Fibonacci rabits are back

In almost any algorithmic course there is a complexity analysis of the recursive implementation of
Fibonacci numbers.

This is a theory which is used to understand how recursive algorithms are analysed.
However, in real life to produce one more rabbit we only need to have two parent rabbits because
this is how most rabbits are born on earth.

This principle is actually used for Fibonacci numbers if we want to have O(n) efficient implementation
which takes O(C) memory instead of classical recursive one.

Here is it:

template<class number>
number fibonacci(number Nth)
{
 //sequence starts with 0, 1, 1, 2, 3, 5
 if (0 == Nth) return 0;
 if (3 > Nth) return 1;
 number tmp[2];
 tmp[0] = 0;
 tmp[1] = 1;
 bool pos = false;
 while(Nth-=1)
 {
  tmp[(char) pos] = tmp[0] + tmp[1];
  pos=!pos;
 }
 return tmp[(char) !pos];
}

As I recently heard we should not be fetish about O() notation.

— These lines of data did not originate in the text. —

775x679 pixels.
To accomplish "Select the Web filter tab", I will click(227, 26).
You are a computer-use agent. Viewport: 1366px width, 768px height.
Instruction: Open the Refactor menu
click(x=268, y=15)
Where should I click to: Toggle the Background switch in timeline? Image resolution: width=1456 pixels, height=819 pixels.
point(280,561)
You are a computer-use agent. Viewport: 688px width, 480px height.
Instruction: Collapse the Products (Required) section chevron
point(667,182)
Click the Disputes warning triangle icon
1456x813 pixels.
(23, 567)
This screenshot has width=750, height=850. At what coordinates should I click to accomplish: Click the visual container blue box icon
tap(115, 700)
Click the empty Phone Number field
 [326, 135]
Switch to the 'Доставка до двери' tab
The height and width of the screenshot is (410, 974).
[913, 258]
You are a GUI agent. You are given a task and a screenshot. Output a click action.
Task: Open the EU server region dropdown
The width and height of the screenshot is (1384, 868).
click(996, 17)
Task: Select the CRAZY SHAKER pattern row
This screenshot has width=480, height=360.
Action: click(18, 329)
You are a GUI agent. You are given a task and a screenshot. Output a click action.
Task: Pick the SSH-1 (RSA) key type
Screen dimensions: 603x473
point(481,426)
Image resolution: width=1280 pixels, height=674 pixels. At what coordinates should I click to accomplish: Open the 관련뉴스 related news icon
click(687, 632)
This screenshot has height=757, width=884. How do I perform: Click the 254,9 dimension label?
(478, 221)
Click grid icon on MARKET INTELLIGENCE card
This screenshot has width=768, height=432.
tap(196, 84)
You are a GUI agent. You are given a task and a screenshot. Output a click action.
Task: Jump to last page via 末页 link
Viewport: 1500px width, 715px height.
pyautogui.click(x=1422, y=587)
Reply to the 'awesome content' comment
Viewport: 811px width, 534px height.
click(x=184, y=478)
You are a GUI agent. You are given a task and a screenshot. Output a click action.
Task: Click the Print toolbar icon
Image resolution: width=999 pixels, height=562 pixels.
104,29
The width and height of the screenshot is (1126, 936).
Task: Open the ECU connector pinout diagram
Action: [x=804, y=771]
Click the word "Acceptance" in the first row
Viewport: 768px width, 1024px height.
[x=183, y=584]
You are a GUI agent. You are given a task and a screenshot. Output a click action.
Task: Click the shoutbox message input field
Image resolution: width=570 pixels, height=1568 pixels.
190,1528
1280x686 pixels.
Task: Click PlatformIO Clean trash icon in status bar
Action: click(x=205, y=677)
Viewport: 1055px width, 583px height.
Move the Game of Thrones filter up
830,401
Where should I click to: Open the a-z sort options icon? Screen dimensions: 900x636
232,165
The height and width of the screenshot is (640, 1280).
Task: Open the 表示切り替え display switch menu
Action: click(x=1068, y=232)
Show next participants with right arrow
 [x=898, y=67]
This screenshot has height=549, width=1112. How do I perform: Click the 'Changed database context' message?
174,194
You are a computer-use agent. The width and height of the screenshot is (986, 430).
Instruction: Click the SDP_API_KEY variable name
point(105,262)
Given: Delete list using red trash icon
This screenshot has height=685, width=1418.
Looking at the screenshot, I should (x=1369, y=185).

There are cases when O(n^3) is better than O(n) since there are also constants involved and
for some problems and some data sets we can have:

(1/1000)*(n^3) can be smaller than (100 * n)


The same must be applied to all problems.

By the way, the idea of using precalculated values (something like cache) in recursive routines and cycles is called dynamic programming.